▶ **Work item**
Copy each line that includes the string "screenshot" from the material into your answer.

▶ **Record excerpts**
====================

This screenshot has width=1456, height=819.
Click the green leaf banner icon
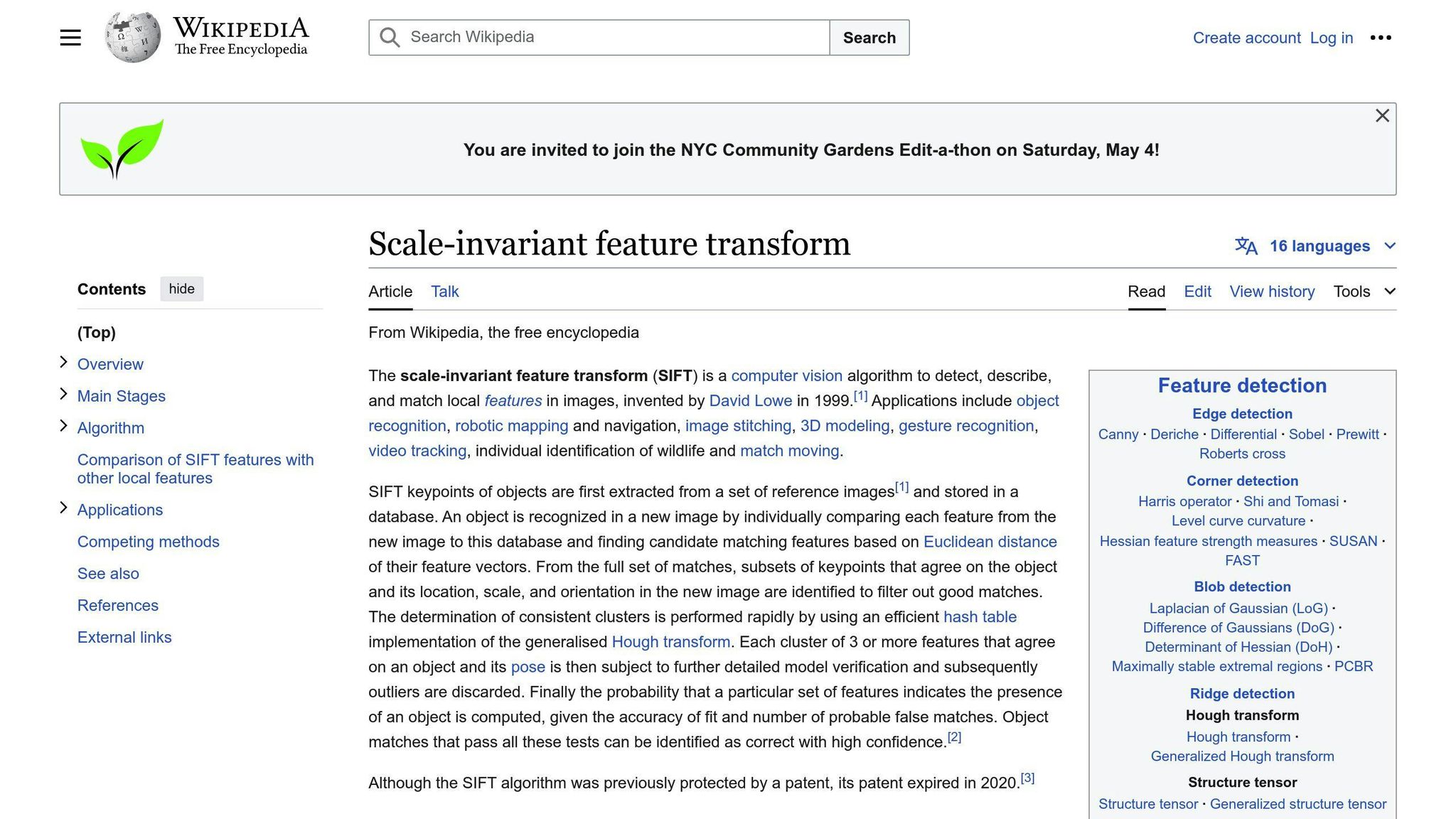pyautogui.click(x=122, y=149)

====================

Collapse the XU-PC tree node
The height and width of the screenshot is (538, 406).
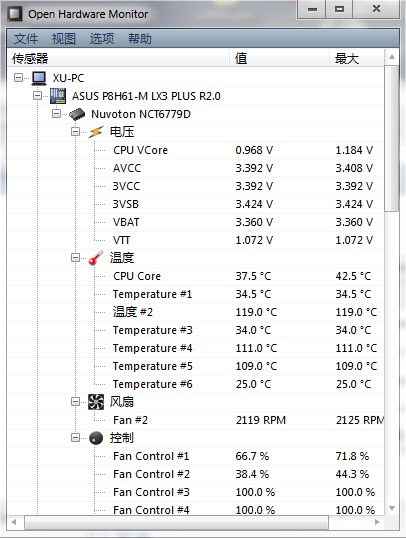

====================

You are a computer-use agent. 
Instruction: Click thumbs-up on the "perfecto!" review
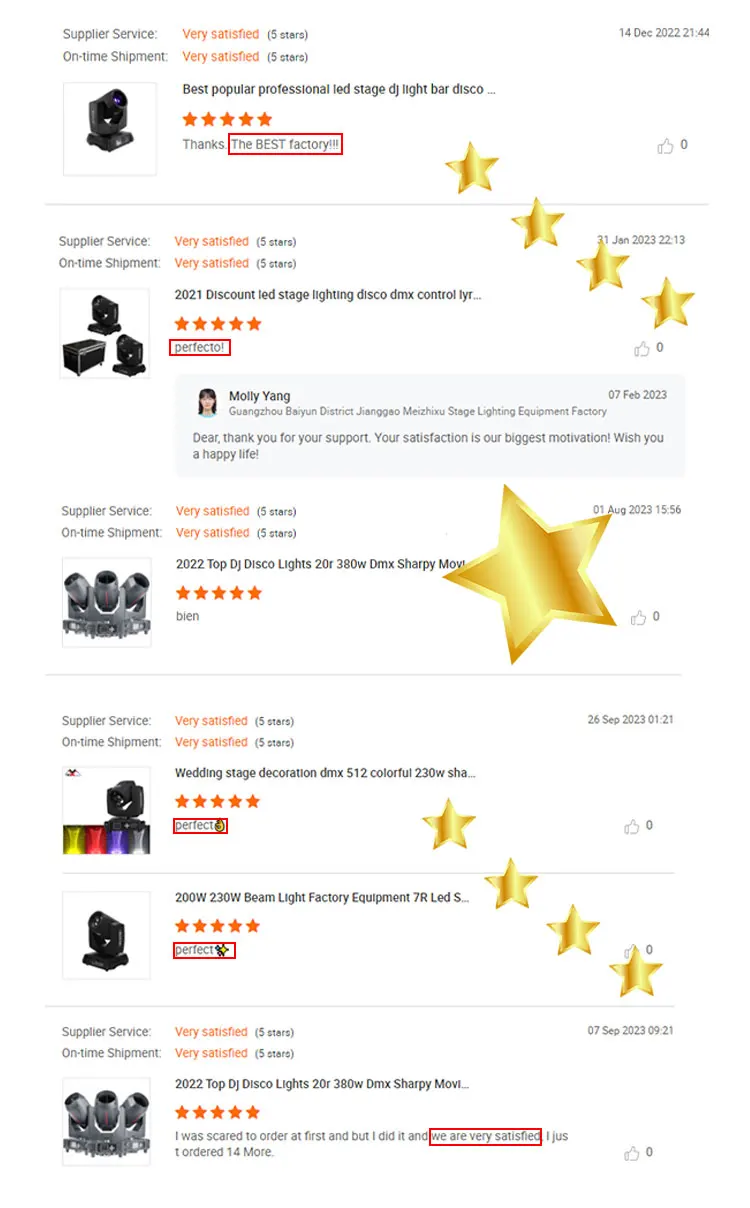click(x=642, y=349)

====================

▶ **Answer**
This screenshot has width=1456, height=819.
The height and width of the screenshot is (538, 406).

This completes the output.